* _EXTRAIT DE PAGE_:
----------------------------------------
Le Liban avait beau s’attendre à la décision de Saad Hariri de renoncer à présenter sa candidature pour les prochaines législatives, la nouvelle qui devrait être officialisée aujourd’hui risque de provoquer un choc au sein de la communauté sunnite et dans le pays en général. Même si le terrain avait été plus ou moins préparé à cette nouvelle à travers de nombreuses fuites dans les médias, celle-ci n’en constitue pas moins un grand changement dans le paysage politique et électoral.
Rentré à Beyrouth jeudi, après de longs mois d’absence, le leader du courant du Futur a pris soin de mettre au point un scénario qui donne à sa décision un impact à la fois politique, populaire et émotionnel. En effet, à l’issue de toutes les rencontres qu’il a effectuées depuis son retour, Saad Hariri s’est bien gardé de donner des indications sur la décision qu’il compte annoncer aujourd’hui. Il a voulu maintenir le suspense jusqu’au moment qu’il a lui-même choisi et selon le scénario qu’il a lui-même établi. Il a donc fallu se contenter des confidences faites par certaines personnes ayant participé aux réunions tenues à son domicile au centre-ville. Elles affirment toutes que l’ancien Premier ministre a clairement parlé de son intention de ne pas se présenter aux prochaines élections, ni lui ni le courant du Futur en tant que tel. Selon elles, la décision est prise et il n’est pas venu au Liban pour en discuter mais pour l’annoncer et essayer d’en contrôler les effets. Toujours selon ces mêmes sources, tout ce qui a été dit sur des tentatives de la part du président du Parlement Nabih Berry et du leader druze Walid Joumblatt de le faire changer d’avis n’est pas fondé, car cette décision n’est pas dictée par des considérations intérieures, la réalité étant qu’il n’a pas obtenu le feu vert saoudien nécessaire pour participer aux élections.
----------------------------------------
* _CONSIGNES_:
• A. Relevez tous les noms de personnes cités dans l’extrait.
• B. Selon l’extrait, quelle est la véritable raison de la décision de Saad Hariri d’après les sources citées ?
• C. Traduisez en anglais cette phrase de l’extrait : « Il a voulu maintenir le suspense jusqu’au moment qu’il a lui-même choisi et selon le scénario qu’il a lui-même établi. »
Les lignes présentées ensuite proviennent d’une autre source.
----------------------------------------
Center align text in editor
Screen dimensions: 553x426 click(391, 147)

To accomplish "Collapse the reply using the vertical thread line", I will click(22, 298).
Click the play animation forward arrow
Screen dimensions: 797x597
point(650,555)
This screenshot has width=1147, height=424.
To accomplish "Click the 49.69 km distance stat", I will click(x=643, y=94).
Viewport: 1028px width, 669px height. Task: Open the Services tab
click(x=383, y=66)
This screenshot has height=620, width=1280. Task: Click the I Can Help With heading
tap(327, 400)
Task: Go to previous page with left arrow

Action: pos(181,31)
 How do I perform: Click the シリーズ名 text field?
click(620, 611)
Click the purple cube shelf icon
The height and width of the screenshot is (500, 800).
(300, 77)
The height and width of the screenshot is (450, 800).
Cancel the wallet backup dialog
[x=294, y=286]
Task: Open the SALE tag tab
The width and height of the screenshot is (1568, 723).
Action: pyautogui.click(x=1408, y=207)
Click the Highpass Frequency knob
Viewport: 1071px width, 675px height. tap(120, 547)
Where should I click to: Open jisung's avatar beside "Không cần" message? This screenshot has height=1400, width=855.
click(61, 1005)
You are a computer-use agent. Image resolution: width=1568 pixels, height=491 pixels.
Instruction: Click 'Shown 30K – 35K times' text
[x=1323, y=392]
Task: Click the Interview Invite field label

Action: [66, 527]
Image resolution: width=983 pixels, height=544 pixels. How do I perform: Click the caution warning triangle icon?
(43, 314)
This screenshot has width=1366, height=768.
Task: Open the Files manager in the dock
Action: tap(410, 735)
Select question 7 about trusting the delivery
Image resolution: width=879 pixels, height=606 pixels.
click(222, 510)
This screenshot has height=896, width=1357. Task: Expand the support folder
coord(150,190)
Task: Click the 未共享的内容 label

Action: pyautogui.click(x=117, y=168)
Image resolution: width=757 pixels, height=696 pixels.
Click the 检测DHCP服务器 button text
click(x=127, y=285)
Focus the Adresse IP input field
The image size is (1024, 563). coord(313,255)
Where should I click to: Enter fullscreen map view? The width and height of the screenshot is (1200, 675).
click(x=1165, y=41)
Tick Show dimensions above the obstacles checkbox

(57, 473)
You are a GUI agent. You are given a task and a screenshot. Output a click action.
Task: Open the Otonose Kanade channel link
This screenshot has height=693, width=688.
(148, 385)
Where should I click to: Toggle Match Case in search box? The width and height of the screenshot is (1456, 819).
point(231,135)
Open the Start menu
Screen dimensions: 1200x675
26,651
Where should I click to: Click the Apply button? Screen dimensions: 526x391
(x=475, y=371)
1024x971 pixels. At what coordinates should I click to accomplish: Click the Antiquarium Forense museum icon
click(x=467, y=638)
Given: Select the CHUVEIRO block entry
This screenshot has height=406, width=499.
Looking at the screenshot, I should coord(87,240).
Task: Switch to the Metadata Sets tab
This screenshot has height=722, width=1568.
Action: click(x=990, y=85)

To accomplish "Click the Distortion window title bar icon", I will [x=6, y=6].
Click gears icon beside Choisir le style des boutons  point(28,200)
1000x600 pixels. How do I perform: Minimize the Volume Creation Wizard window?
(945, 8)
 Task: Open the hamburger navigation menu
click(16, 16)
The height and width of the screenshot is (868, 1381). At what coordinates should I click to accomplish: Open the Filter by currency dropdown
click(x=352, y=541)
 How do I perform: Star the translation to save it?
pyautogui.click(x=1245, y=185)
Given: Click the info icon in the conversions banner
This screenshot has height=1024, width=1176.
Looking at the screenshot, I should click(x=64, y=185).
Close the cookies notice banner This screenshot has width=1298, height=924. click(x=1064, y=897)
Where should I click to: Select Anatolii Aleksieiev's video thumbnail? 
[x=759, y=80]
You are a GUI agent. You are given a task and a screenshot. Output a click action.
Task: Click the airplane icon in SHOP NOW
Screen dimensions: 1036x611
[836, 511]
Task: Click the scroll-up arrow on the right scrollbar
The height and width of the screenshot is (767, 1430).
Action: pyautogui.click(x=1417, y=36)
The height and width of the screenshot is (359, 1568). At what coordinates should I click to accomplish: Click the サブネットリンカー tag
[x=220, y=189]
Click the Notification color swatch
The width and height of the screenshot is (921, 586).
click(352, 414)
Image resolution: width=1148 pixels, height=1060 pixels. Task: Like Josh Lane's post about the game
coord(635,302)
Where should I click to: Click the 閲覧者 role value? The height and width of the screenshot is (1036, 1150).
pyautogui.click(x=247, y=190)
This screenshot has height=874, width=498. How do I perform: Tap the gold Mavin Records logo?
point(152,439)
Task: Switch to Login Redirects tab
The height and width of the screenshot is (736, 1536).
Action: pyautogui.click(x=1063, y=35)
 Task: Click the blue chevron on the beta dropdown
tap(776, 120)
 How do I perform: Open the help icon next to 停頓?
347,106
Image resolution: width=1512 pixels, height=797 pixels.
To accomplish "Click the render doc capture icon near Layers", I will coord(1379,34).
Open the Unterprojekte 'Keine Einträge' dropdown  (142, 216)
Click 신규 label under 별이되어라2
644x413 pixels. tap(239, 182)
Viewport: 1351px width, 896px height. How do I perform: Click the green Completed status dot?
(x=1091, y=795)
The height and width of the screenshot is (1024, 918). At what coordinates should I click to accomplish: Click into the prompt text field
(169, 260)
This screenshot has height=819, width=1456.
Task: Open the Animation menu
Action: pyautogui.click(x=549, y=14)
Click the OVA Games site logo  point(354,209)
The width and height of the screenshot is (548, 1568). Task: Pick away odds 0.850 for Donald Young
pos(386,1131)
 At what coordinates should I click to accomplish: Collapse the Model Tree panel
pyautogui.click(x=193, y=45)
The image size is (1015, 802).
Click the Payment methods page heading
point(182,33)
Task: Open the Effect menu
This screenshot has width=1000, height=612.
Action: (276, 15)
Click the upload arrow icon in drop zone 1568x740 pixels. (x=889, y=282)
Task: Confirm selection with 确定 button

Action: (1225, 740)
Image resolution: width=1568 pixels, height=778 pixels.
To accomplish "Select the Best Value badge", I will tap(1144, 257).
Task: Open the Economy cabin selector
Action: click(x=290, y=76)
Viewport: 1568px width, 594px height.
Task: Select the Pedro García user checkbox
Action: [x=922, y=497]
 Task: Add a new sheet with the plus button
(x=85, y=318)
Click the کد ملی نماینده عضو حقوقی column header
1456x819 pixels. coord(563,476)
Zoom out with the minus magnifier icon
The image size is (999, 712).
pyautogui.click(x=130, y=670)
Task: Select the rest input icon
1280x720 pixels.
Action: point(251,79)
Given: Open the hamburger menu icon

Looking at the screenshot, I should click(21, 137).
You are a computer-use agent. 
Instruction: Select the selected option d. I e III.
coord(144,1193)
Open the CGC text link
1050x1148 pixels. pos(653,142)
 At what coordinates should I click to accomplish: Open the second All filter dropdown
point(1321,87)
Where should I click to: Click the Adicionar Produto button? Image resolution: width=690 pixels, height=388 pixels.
----------------------------------------
* _EXERCICE CORRIGÉ_:
• A. Saad Hariri, Nabih Berry, Walid Joumblatt

• B. Il n’a pas obtenu le feu vert saoudien nécessaire pour participer aux élections.

• C. He wanted to maintain the suspense until the moment he himself had chosen and according to the scenario he himself had set out.